**Exercise instructions:**
Reproduce only this part of the listing: the line with "Image resolution: width=644", plus every line after it through the last.

**Given information:**
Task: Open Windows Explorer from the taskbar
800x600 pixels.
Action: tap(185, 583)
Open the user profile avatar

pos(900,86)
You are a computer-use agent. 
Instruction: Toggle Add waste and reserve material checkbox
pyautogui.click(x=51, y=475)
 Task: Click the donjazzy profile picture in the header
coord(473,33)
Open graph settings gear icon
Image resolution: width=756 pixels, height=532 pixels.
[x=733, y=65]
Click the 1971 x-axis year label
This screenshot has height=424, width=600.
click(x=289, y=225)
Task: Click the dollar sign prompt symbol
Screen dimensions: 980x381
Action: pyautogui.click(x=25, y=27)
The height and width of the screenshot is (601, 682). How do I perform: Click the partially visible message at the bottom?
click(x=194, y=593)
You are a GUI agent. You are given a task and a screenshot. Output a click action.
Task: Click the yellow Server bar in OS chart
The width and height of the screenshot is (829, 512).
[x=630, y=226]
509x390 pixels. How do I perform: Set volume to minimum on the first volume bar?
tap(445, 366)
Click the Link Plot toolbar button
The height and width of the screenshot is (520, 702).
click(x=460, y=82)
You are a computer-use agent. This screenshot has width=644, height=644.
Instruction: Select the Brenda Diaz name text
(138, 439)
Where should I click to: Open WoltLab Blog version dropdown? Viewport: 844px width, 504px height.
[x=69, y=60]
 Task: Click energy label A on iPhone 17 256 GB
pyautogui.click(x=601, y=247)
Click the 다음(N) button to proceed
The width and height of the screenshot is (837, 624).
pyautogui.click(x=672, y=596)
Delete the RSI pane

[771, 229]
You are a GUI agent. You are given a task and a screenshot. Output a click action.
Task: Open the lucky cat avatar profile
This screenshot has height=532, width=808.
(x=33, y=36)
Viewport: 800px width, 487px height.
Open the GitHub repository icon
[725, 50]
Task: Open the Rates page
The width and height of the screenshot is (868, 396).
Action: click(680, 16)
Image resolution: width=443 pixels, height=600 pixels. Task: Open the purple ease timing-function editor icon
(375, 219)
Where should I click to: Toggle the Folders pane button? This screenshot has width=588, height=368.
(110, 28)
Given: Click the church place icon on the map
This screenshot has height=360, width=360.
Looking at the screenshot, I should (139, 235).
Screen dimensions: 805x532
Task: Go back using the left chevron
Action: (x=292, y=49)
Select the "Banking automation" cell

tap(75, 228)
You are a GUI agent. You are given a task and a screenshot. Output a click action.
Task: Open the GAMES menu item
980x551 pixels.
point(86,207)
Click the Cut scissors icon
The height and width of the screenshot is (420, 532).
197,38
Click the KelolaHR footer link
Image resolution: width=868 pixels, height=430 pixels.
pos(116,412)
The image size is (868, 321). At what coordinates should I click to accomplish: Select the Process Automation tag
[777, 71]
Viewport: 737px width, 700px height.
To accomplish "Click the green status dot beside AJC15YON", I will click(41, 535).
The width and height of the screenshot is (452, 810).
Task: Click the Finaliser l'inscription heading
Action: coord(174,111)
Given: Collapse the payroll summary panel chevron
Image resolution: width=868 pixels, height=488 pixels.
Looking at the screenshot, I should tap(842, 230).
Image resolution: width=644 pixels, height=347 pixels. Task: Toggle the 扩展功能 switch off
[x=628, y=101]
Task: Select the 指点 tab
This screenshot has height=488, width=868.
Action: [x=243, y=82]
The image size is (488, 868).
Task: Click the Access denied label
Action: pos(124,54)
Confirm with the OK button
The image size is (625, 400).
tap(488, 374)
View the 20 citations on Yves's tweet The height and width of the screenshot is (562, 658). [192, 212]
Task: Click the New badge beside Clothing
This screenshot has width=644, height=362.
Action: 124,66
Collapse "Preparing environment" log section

**Response for this exercise:**
Image resolution: width=644 pixels, height=347 pixels. Task: Toggle the 扩展功能 switch off
[x=628, y=101]
Task: Select the 指点 tab
This screenshot has height=488, width=868.
Action: [x=243, y=82]
The image size is (488, 868).
Task: Click the Access denied label
Action: pos(124,54)
Confirm with the OK button
The image size is (625, 400).
tap(488, 374)
View the 20 citations on Yves's tweet The height and width of the screenshot is (562, 658). [192, 212]
Task: Click the New badge beside Clothing
This screenshot has width=644, height=362.
Action: 124,66
Collapse "Preparing environment" log section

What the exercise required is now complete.